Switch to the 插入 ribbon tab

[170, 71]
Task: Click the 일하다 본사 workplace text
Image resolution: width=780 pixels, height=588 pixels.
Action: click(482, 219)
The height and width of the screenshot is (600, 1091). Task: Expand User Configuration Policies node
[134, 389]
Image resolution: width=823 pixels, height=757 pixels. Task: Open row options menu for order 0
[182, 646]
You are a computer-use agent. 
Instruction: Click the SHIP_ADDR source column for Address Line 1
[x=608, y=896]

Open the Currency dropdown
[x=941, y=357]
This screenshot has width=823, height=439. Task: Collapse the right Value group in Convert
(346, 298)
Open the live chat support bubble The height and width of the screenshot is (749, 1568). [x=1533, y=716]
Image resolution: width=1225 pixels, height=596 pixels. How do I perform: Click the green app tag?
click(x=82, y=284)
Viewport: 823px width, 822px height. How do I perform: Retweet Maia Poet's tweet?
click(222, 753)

- **Exercise goal**
Reproduce every item above verbatim, keeping each line unchanged and in its original order.

- **Task response**
Switch to the 插入 ribbon tab

[170, 71]
Task: Click the 일하다 본사 workplace text
Image resolution: width=780 pixels, height=588 pixels.
Action: click(482, 219)
The height and width of the screenshot is (600, 1091). Task: Expand User Configuration Policies node
[134, 389]
Image resolution: width=823 pixels, height=757 pixels. Task: Open row options menu for order 0
[182, 646]
You are a computer-use agent. 
Instruction: Click the SHIP_ADDR source column for Address Line 1
[x=608, y=896]

Open the Currency dropdown
[x=941, y=357]
This screenshot has width=823, height=439. Task: Collapse the right Value group in Convert
(346, 298)
Open the live chat support bubble The height and width of the screenshot is (749, 1568). [x=1533, y=716]
Image resolution: width=1225 pixels, height=596 pixels. How do I perform: Click the green app tag?
click(x=82, y=284)
Viewport: 823px width, 822px height. How do I perform: Retweet Maia Poet's tweet?
click(222, 753)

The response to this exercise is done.